▶ _Exercise prompt_
Locate the string "will" in the records below. Copy every line where it occurs.

▶ _Source records_
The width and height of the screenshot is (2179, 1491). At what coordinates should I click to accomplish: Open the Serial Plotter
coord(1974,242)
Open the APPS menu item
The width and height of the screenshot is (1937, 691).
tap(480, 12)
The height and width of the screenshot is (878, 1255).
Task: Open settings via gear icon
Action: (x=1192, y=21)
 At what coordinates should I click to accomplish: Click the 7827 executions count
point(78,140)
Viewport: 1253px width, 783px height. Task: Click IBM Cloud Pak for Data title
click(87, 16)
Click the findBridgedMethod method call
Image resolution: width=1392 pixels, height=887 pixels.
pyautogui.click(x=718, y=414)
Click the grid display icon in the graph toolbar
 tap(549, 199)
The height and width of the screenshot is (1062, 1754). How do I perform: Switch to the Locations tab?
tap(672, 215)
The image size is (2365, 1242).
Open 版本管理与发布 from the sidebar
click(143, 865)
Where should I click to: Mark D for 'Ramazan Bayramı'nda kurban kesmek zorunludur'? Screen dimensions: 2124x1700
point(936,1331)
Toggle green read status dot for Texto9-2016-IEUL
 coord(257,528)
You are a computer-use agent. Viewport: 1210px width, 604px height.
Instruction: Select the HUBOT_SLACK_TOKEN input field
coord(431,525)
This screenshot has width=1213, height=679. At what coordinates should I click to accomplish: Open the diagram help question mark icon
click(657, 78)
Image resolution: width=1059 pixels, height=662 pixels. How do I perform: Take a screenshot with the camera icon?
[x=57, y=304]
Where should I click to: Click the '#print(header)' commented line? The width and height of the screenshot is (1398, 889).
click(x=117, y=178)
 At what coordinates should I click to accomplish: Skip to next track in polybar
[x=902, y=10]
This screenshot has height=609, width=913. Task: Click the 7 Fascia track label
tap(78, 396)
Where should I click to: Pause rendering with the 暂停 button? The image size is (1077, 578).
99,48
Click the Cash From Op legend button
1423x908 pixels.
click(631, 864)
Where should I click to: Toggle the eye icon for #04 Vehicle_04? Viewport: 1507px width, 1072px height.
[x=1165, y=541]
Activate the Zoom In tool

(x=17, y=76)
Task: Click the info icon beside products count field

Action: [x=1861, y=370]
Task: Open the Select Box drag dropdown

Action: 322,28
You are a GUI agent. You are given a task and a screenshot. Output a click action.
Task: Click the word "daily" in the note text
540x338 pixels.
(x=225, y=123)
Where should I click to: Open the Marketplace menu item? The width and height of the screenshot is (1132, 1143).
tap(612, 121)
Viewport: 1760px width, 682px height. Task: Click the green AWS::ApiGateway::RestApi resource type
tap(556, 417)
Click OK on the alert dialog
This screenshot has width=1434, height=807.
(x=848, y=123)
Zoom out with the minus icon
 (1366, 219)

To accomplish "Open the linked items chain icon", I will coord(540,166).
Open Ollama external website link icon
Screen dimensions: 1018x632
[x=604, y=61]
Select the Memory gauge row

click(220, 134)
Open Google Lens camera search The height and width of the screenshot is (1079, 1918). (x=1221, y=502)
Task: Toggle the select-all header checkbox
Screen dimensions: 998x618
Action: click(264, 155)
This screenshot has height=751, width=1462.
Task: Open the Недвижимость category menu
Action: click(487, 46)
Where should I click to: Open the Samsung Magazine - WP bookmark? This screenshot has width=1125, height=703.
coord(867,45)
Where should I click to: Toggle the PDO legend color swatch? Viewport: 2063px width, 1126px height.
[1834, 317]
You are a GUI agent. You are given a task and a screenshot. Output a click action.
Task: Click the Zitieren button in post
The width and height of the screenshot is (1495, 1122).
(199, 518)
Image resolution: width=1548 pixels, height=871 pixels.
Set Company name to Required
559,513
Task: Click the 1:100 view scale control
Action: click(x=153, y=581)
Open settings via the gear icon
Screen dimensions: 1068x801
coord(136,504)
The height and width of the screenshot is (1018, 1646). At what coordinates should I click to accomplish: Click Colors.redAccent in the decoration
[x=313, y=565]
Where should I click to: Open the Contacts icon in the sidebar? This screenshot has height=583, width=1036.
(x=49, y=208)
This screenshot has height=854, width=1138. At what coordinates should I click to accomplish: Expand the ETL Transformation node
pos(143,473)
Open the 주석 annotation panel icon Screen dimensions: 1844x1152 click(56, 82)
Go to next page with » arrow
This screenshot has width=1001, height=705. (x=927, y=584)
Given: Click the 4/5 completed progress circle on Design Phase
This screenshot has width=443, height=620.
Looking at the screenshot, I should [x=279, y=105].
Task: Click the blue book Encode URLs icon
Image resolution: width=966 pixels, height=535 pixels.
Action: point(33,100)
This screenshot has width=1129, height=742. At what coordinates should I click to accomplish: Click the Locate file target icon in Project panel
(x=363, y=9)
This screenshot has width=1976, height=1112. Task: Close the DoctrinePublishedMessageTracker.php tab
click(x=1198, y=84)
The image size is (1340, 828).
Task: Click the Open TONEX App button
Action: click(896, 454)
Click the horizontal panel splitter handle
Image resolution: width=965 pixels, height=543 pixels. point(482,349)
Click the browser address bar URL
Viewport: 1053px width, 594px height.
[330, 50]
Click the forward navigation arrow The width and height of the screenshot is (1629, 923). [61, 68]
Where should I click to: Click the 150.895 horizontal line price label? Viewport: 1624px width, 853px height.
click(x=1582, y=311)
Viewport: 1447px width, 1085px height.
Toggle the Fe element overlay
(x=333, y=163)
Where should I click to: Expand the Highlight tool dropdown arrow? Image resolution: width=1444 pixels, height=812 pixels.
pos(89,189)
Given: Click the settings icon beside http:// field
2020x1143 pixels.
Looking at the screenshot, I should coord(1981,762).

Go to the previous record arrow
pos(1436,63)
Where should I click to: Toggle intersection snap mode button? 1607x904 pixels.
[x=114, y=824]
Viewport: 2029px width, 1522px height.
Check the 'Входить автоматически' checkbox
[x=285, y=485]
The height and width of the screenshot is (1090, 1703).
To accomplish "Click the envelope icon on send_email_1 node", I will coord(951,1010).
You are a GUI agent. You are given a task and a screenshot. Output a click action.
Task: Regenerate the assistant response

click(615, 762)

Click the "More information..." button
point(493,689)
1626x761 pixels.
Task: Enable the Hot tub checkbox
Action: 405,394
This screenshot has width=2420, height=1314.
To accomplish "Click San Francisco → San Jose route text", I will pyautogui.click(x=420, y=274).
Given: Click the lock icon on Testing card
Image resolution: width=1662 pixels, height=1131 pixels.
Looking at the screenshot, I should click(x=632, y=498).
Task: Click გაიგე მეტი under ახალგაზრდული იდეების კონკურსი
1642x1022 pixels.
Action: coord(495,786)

▶ _Answer box_
To accomplish "Open the linked items chain icon", I will coord(540,166).
To accomplish "Click the envelope icon on send_email_1 node", I will coord(951,1010).
To accomplish "Click San Francisco → San Jose route text", I will pyautogui.click(x=420, y=274).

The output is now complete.